Stored items –
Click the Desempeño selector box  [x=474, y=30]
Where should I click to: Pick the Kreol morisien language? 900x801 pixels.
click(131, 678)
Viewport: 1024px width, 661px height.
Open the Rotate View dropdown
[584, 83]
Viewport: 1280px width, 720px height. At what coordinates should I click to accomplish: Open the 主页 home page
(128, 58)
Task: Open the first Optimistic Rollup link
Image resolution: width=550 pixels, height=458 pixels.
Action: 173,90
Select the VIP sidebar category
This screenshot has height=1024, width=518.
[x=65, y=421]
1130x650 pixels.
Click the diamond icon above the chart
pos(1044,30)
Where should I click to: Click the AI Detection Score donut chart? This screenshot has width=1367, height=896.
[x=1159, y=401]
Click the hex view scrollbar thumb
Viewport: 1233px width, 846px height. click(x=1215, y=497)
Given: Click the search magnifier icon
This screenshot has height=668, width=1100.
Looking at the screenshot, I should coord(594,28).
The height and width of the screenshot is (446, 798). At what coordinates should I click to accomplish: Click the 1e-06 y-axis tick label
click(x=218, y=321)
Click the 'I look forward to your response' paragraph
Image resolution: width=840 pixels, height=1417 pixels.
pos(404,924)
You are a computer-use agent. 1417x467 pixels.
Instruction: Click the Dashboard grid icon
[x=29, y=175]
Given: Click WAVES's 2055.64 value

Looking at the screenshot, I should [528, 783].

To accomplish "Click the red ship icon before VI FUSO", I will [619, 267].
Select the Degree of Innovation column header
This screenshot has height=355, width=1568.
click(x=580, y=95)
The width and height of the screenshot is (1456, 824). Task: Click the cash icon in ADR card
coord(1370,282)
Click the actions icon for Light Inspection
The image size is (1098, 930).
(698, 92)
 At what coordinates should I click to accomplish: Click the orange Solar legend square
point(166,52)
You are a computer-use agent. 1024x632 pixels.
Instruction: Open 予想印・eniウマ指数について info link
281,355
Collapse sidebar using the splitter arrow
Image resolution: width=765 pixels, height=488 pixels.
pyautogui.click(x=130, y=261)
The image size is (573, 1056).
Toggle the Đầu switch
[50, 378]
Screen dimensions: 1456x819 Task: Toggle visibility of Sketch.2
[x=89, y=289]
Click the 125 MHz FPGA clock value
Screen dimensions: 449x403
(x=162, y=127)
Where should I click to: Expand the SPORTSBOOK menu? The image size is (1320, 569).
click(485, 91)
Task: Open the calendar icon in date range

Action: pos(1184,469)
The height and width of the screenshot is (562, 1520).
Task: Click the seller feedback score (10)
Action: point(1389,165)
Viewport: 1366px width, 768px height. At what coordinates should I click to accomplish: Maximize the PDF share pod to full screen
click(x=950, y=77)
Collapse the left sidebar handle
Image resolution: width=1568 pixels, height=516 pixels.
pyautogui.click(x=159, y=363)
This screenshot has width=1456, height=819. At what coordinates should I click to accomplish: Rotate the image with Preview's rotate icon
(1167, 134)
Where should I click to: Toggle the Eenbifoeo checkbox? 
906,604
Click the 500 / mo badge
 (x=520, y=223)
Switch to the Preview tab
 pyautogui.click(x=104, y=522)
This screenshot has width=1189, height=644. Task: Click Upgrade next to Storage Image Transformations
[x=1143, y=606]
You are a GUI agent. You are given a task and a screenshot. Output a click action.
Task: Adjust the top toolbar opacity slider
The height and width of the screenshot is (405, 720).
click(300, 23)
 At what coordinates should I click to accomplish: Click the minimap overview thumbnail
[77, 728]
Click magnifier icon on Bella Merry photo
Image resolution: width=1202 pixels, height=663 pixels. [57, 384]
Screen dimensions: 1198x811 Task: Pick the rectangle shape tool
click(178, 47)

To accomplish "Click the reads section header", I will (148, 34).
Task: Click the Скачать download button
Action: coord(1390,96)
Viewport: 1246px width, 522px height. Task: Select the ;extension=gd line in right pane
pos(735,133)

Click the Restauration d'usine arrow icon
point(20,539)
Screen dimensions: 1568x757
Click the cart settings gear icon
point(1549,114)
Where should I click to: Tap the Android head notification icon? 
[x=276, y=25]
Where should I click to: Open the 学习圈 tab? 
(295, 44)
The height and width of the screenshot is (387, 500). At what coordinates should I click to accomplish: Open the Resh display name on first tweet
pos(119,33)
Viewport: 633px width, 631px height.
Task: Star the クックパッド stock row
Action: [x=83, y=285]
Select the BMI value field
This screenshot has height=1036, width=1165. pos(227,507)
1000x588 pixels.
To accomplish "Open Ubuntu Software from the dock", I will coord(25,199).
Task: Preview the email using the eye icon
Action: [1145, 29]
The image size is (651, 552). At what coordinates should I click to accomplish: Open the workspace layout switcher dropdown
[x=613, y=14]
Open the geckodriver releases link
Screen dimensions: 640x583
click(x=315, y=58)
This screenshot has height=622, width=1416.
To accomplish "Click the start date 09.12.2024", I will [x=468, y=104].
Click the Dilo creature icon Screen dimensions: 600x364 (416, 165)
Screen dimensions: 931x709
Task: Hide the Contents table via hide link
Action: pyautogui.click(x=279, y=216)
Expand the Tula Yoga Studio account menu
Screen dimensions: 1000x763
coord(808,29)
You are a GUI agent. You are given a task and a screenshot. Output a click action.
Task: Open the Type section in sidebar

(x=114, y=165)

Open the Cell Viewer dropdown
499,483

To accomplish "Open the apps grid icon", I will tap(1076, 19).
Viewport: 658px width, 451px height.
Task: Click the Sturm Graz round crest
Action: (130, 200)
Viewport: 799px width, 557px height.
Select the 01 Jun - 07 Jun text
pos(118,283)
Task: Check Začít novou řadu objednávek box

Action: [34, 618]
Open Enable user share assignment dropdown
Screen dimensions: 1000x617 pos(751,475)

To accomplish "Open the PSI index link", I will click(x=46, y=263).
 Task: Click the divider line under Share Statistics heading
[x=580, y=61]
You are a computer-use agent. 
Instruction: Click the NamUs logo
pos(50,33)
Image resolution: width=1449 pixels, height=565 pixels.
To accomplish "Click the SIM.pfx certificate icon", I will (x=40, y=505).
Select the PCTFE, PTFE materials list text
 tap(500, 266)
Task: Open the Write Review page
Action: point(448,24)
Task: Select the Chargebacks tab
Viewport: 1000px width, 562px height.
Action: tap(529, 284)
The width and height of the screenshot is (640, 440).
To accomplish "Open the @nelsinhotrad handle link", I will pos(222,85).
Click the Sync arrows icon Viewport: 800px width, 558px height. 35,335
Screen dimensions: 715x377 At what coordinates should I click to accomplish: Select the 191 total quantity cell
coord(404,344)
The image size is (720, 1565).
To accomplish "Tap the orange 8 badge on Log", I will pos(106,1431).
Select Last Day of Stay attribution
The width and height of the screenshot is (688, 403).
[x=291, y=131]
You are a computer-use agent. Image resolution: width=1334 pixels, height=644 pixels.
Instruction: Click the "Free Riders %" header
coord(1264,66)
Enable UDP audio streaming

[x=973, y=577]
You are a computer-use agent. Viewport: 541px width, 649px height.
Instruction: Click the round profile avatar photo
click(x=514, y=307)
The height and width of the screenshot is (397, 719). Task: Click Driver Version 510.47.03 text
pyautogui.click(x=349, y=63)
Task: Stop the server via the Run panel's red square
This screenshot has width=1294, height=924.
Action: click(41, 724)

ABOUT THIS EXERCISE –
Reproduce the data in its entirety. Keep every character unchanged.

TASK RESPONSE –
Click the Desempeño selector box  [x=474, y=30]
Where should I click to: Pick the Kreol morisien language? 900x801 pixels.
click(131, 678)
Viewport: 1024px width, 661px height.
Open the Rotate View dropdown
[584, 83]
Viewport: 1280px width, 720px height. At what coordinates should I click to accomplish: Open the 主页 home page
(128, 58)
Task: Open the first Optimistic Rollup link
Image resolution: width=550 pixels, height=458 pixels.
Action: 173,90
Select the VIP sidebar category
This screenshot has height=1024, width=518.
[x=65, y=421]
1130x650 pixels.
Click the diamond icon above the chart
pos(1044,30)
Where should I click to: Click the AI Detection Score donut chart? This screenshot has width=1367, height=896.
[x=1159, y=401]
Click the hex view scrollbar thumb
Viewport: 1233px width, 846px height. click(x=1215, y=497)
Given: Click the search magnifier icon
This screenshot has height=668, width=1100.
Looking at the screenshot, I should coord(594,28).
The height and width of the screenshot is (446, 798). At what coordinates should I click to accomplish: Click the 1e-06 y-axis tick label
click(x=218, y=321)
Click the 'I look forward to your response' paragraph
Image resolution: width=840 pixels, height=1417 pixels.
pos(404,924)
You are a computer-use agent. 1417x467 pixels.
Instruction: Click the Dashboard grid icon
[x=29, y=175]
Given: Click WAVES's 2055.64 value

Looking at the screenshot, I should [528, 783].

To accomplish "Click the red ship icon before VI FUSO", I will [619, 267].
Select the Degree of Innovation column header
This screenshot has height=355, width=1568.
click(x=580, y=95)
The width and height of the screenshot is (1456, 824). Task: Click the cash icon in ADR card
coord(1370,282)
Click the actions icon for Light Inspection
The image size is (1098, 930).
(698, 92)
 At what coordinates should I click to accomplish: Click the orange Solar legend square
point(166,52)
You are a computer-use agent. 1024x632 pixels.
Instruction: Open 予想印・eniウマ指数について info link
281,355
Collapse sidebar using the splitter arrow
Image resolution: width=765 pixels, height=488 pixels.
pyautogui.click(x=130, y=261)
The image size is (573, 1056).
Toggle the Đầu switch
[50, 378]
Screen dimensions: 1456x819 Task: Toggle visibility of Sketch.2
[x=89, y=289]
Click the 125 MHz FPGA clock value
Screen dimensions: 449x403
(x=162, y=127)
Where should I click to: Expand the SPORTSBOOK menu? The image size is (1320, 569).
click(485, 91)
Task: Open the calendar icon in date range

Action: pos(1184,469)
The height and width of the screenshot is (562, 1520).
Task: Click the seller feedback score (10)
Action: point(1389,165)
Viewport: 1366px width, 768px height. At what coordinates should I click to accomplish: Maximize the PDF share pod to full screen
click(x=950, y=77)
Collapse the left sidebar handle
Image resolution: width=1568 pixels, height=516 pixels.
pyautogui.click(x=159, y=363)
This screenshot has width=1456, height=819. At what coordinates should I click to accomplish: Rotate the image with Preview's rotate icon
(1167, 134)
Where should I click to: Toggle the Eenbifoeo checkbox? 
906,604
Click the 500 / mo badge
 (x=520, y=223)
Switch to the Preview tab
 pyautogui.click(x=104, y=522)
This screenshot has width=1189, height=644. Task: Click Upgrade next to Storage Image Transformations
[x=1143, y=606]
You are a GUI agent. You are given a task and a screenshot. Output a click action.
Task: Adjust the top toolbar opacity slider
The height and width of the screenshot is (405, 720).
click(300, 23)
 At what coordinates should I click to accomplish: Click the minimap overview thumbnail
[77, 728]
Click magnifier icon on Bella Merry photo
Image resolution: width=1202 pixels, height=663 pixels. [57, 384]
Screen dimensions: 1198x811 Task: Pick the rectangle shape tool
click(178, 47)

To accomplish "Click the reads section header", I will (148, 34).
Task: Click the Скачать download button
Action: coord(1390,96)
Viewport: 1246px width, 522px height. Task: Select the ;extension=gd line in right pane
pos(735,133)

Click the Restauration d'usine arrow icon
point(20,539)
Screen dimensions: 1568x757
Click the cart settings gear icon
point(1549,114)
Where should I click to: Tap the Android head notification icon? 
[x=276, y=25]
Where should I click to: Open the 学习圈 tab? 
(295, 44)
The height and width of the screenshot is (387, 500). At what coordinates should I click to accomplish: Open the Resh display name on first tweet
pos(119,33)
Viewport: 633px width, 631px height.
Task: Star the クックパッド stock row
Action: [x=83, y=285]
Select the BMI value field
This screenshot has height=1036, width=1165. pos(227,507)
1000x588 pixels.
To accomplish "Open Ubuntu Software from the dock", I will coord(25,199).
Task: Preview the email using the eye icon
Action: [1145, 29]
The image size is (651, 552). At what coordinates should I click to accomplish: Open the workspace layout switcher dropdown
[x=613, y=14]
Open the geckodriver releases link
Screen dimensions: 640x583
click(x=315, y=58)
This screenshot has height=622, width=1416.
To accomplish "Click the start date 09.12.2024", I will [x=468, y=104].
Click the Dilo creature icon Screen dimensions: 600x364 (416, 165)
Screen dimensions: 931x709
Task: Hide the Contents table via hide link
Action: pyautogui.click(x=279, y=216)
Expand the Tula Yoga Studio account menu
Screen dimensions: 1000x763
coord(808,29)
You are a GUI agent. You are given a task and a screenshot. Output a click action.
Task: Open the Type section in sidebar

(x=114, y=165)

Open the Cell Viewer dropdown
499,483

To accomplish "Open the apps grid icon", I will tap(1076, 19).
Viewport: 658px width, 451px height.
Task: Click the Sturm Graz round crest
Action: (130, 200)
Viewport: 799px width, 557px height.
Select the 01 Jun - 07 Jun text
pos(118,283)
Task: Check Začít novou řadu objednávek box

Action: [34, 618]
Open Enable user share assignment dropdown
Screen dimensions: 1000x617 pos(751,475)

To accomplish "Open the PSI index link", I will click(x=46, y=263).
 Task: Click the divider line under Share Statistics heading
[x=580, y=61]
You are a computer-use agent. 
Instruction: Click the NamUs logo
pos(50,33)
Image resolution: width=1449 pixels, height=565 pixels.
To accomplish "Click the SIM.pfx certificate icon", I will (x=40, y=505).
Select the PCTFE, PTFE materials list text
 tap(500, 266)
Task: Open the Write Review page
Action: point(448,24)
Task: Select the Chargebacks tab
Viewport: 1000px width, 562px height.
Action: tap(529, 284)
The width and height of the screenshot is (640, 440).
To accomplish "Open the @nelsinhotrad handle link", I will pos(222,85).
Click the Sync arrows icon Viewport: 800px width, 558px height. 35,335
Screen dimensions: 715x377 At what coordinates should I click to accomplish: Select the 191 total quantity cell
coord(404,344)
The image size is (720, 1565).
To accomplish "Tap the orange 8 badge on Log", I will pos(106,1431).
Select Last Day of Stay attribution
The width and height of the screenshot is (688, 403).
[x=291, y=131]
You are a computer-use agent. Image resolution: width=1334 pixels, height=644 pixels.
Instruction: Click the "Free Riders %" header
coord(1264,66)
Enable UDP audio streaming

[x=973, y=577]
You are a computer-use agent. Viewport: 541px width, 649px height.
Instruction: Click the round profile avatar photo
click(x=514, y=307)
The height and width of the screenshot is (397, 719). Task: Click Driver Version 510.47.03 text
pyautogui.click(x=349, y=63)
Task: Stop the server via the Run panel's red square
This screenshot has width=1294, height=924.
Action: click(41, 724)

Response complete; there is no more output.